_Exercise data_.
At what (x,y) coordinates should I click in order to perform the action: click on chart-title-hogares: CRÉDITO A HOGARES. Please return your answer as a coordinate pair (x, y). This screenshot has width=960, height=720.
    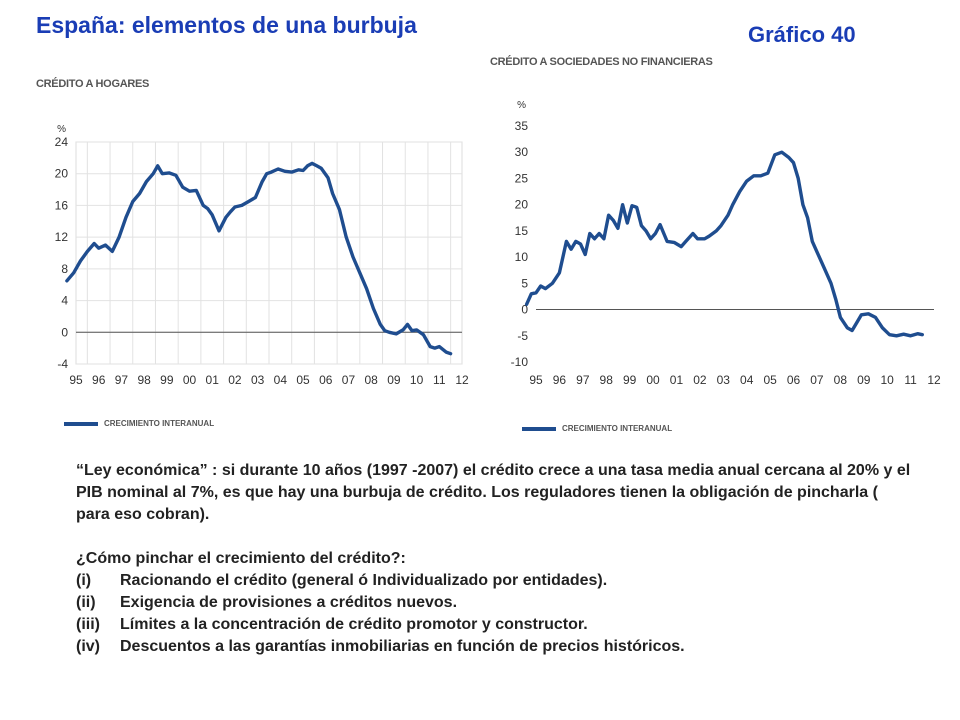
    Looking at the image, I should click on (93, 84).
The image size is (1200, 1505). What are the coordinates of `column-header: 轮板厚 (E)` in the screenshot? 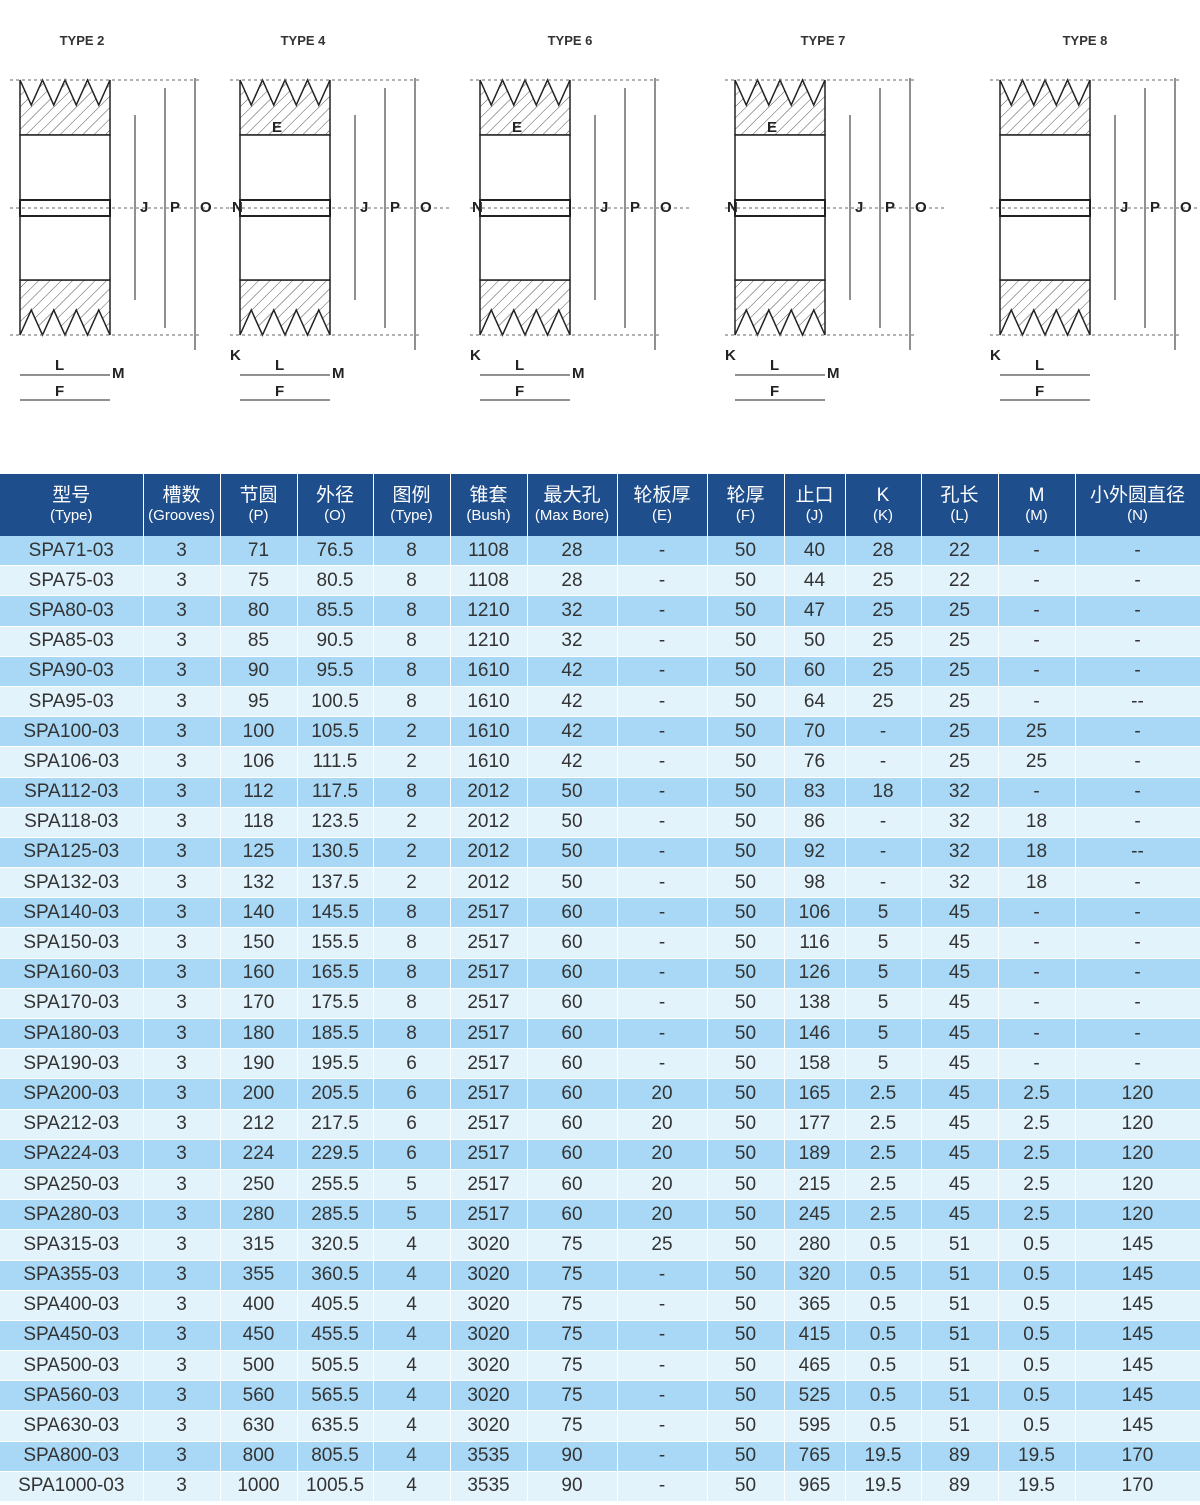 It's located at (662, 505).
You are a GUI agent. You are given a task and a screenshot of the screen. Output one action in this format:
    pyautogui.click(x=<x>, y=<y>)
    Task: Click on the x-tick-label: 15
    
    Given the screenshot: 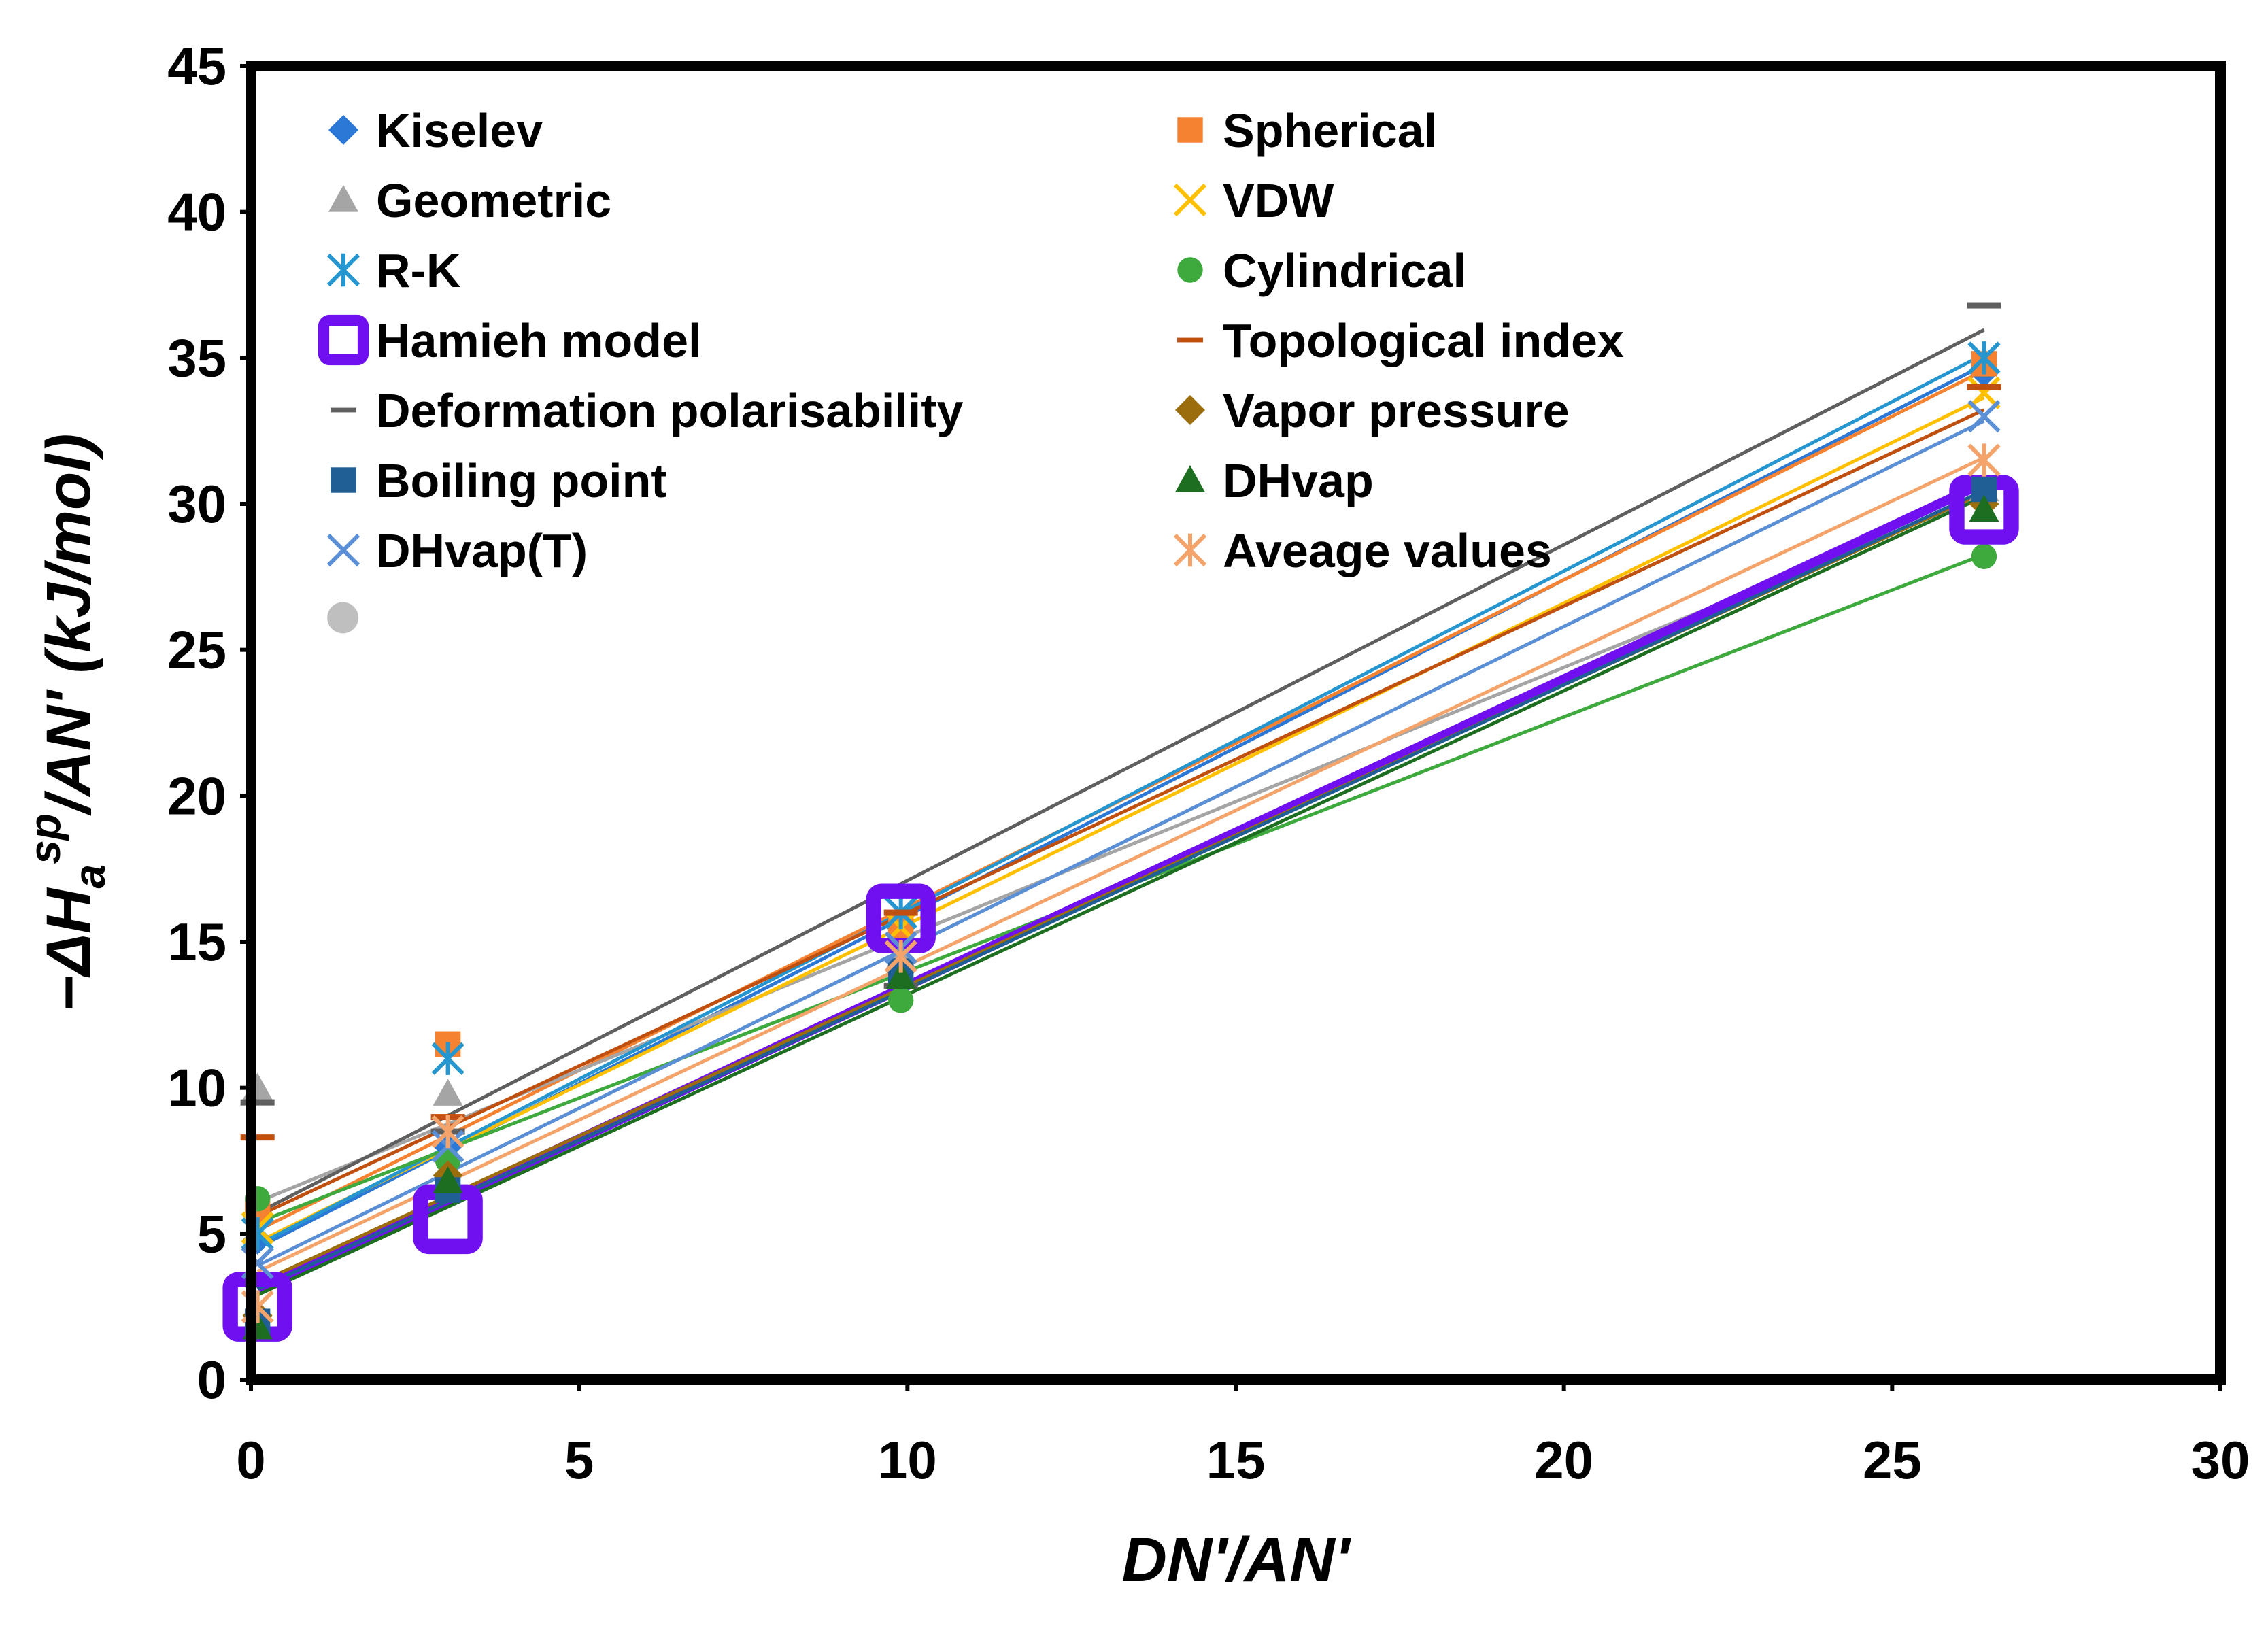 What is the action you would take?
    pyautogui.click(x=1236, y=1460)
    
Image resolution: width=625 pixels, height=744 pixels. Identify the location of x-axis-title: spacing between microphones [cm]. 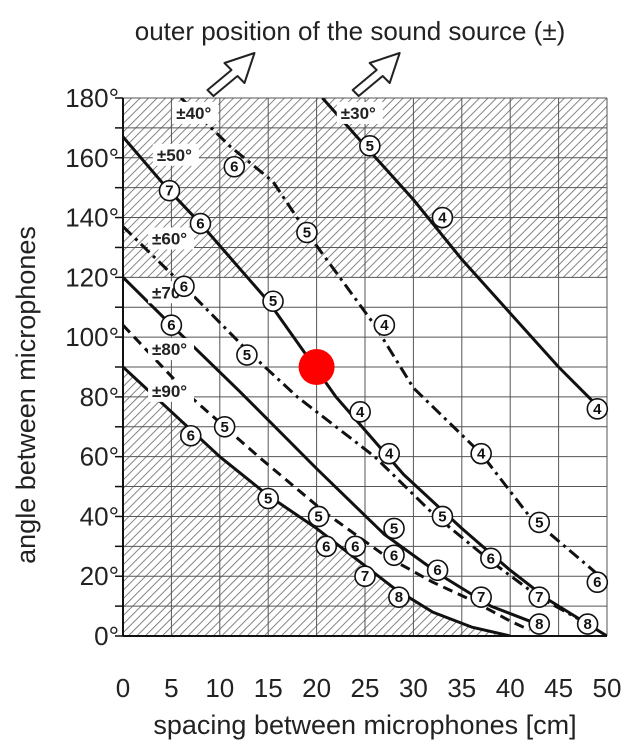
(364, 725).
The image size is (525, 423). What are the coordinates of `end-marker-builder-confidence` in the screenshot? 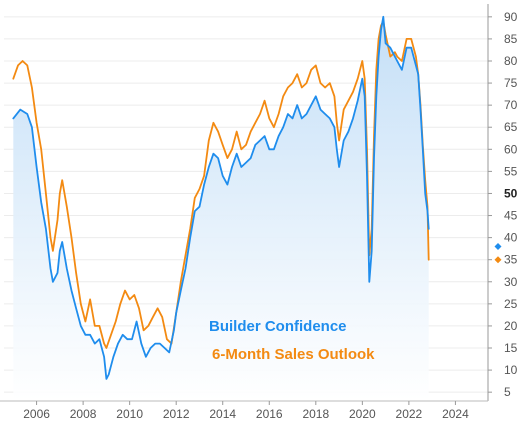 It's located at (498, 246).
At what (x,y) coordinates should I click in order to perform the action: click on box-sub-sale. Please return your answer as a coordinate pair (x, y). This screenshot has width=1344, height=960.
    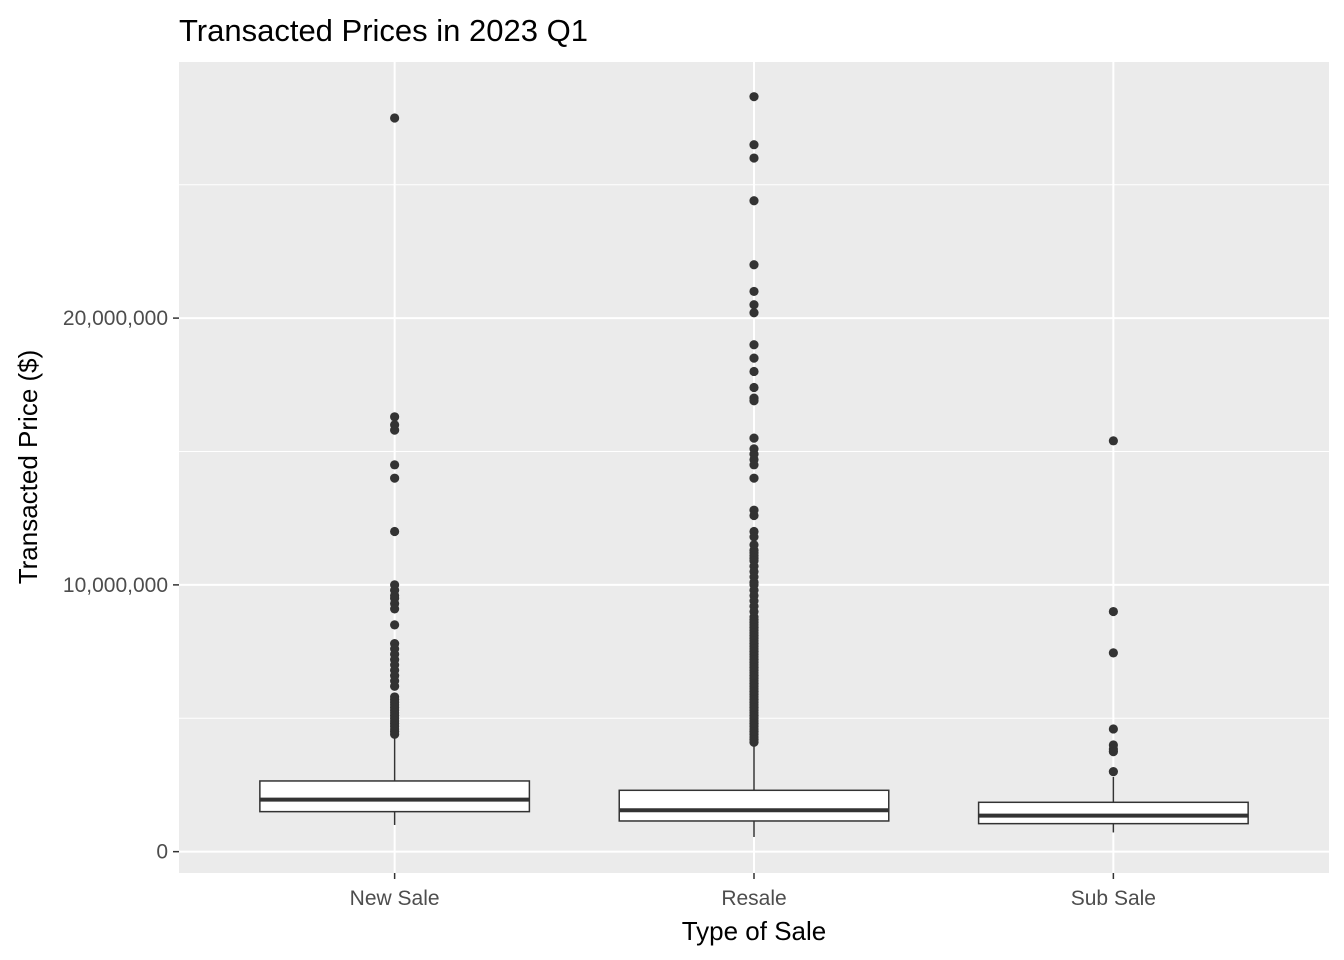
    Looking at the image, I should click on (1113, 634).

_The problem_. Put everything from the line containing "has width=1344, height=960." down to the end of the material into a numbered list, skipping any blank lines. Leave the pictures out.

_Result for this exercise_.
1. At what (x,y) coordinates should I click in order to perform the action: click on box-sub-sale. Please return your answer as a coordinate pair (x, y). This screenshot has width=1344, height=960.
2.     Looking at the image, I should click on (1113, 634).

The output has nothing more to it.